Monday, August 18, 2008

I'm alive

Yes I am :D ... just in case my inactivity here raised any doubts...and I won't surprised if it did because, despite several reminders from my mentor that a blog update has been pending, I have been putting it off for the time that I have something substantial ( or .. was it my laziness? ). Now that the pencils-down date has arrived, I see no further excuse for postponing it.

Since the last time..
  • I got my disk and CPU info without much use of guru mode code (used the queue_stats tapset.. thought had to create my own copy of it where I could change the default time unit to milliseconds instead of microseconds.
The tapset says..
# qstats.stp: Queue statistics gathering tapset

# -------------------------------------------------------------------------

# The default timing function: microseconds. This function could

# go into a separate file (say, qstats_qs_time.stp), so that a user

# script can override it with another definition.

function qs_time () { return gettimeofday_ms () }

# -------------------------------------------------------------------------

Till that is not done.. I might have to stick to my own copy of queue stats.
  • My renderer module is up. Even though it supports only svg for now, I'll extend it to support other formats very soon.
  • I gather per process CPU statistics which show how much system and user time they take (got this idea from bootprobe).
  • I trace sys_open and gather statistics like which process reads/write to what file etc.
  • I also trace the blockIO (in this case I just provide a way to bring out the blockIO information as gathered by the tapset in XML format).
The idea behind tracing points 3, 4 and 5 is to have as much information as possible at least in text format so that even if it cannot be rendered (will terribly clutter the graph if rendered), we can get as much detail as possible.
As all the above information is timestamped, correlation is very easy.
  • The bootlimn (as it has been named tentatively) installs and uninstalls very cleanly.
  • A jar file is packaged along with the source code. It can be run simply by executing ./bootlimn.sh .
  • A build.xml (to be used with ant) is also available.
  • Failure of a part of bootlimn does not crash the entire application.

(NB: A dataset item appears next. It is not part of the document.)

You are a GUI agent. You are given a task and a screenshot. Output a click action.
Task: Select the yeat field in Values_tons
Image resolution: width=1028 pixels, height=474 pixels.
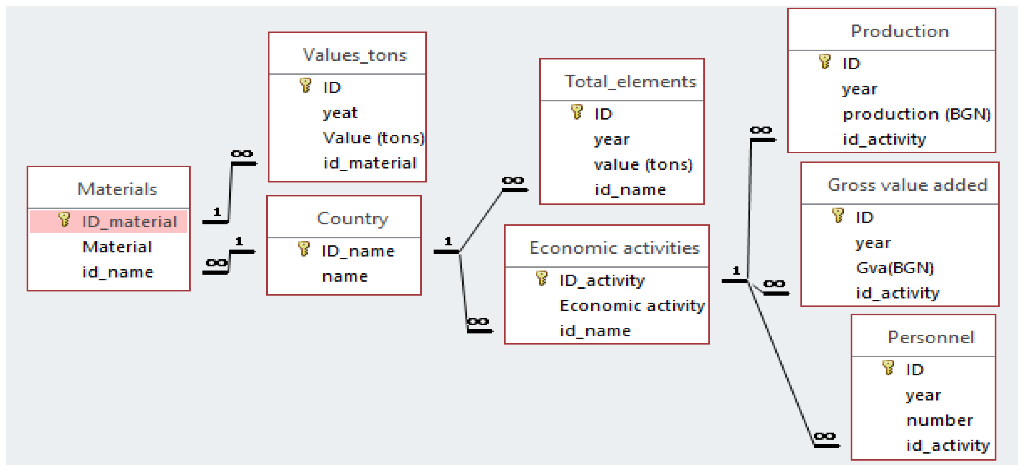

It still tries to give as much output as possible.For example,if one of the XML files cannot be parsed, the others are not affected and neither is the renderer module unless it is *very* critical for the creation of the graph.Even if the XML generated is screwed, the bootlimn still renders till the first occurence of improper entry.
  • The user can specify where to stop by changing the -c option in stpcaller.

Known bugs (Taken care of)):
  • The XML created, sometimes, has negative timestamps. (see update 3)
  • The IOblock parser gives errors at times.(This again is because of the screwed XML) ( see update 1).

What needs more work:
  • All the unique processes are rendered. The user as of now has no control over the degree of detail.
  • The state transitions can be bettered.
  • The CPU wait stats can also be added ( code already present in the stps, just requires slight modification in the XSD and corresponding changes to parser and renderer.. will do it soon)
  • Other formats of images to be supported.( next task at hand after debugging)
  • Header information needs to be added (this will be done soon too)

And anymore that will be suggested when the code is reviewed ( code can be checked out from here ).


Update 1: A temporary workaround is to define the sector, bdev etc fields ( which get some funny values on very rare occasion) as a String type so that just a single instance of screwed up XML does not hinder the parsing of the entire file. Not the best solution but just a temporary workaround as there is no further calculation based on these fields and the only function that uses them is a 'tostring' which converts them to a string anyway.

Update 2: Egads!!! revision 14 is sort of broken.. I am rectifying it.. please don't checkout the code now.

Update 3: The negative timestamps error has been solved ***phew***. The code can now be checked out. Logging has been changed to disk as opposed to in memory (see comments for further details).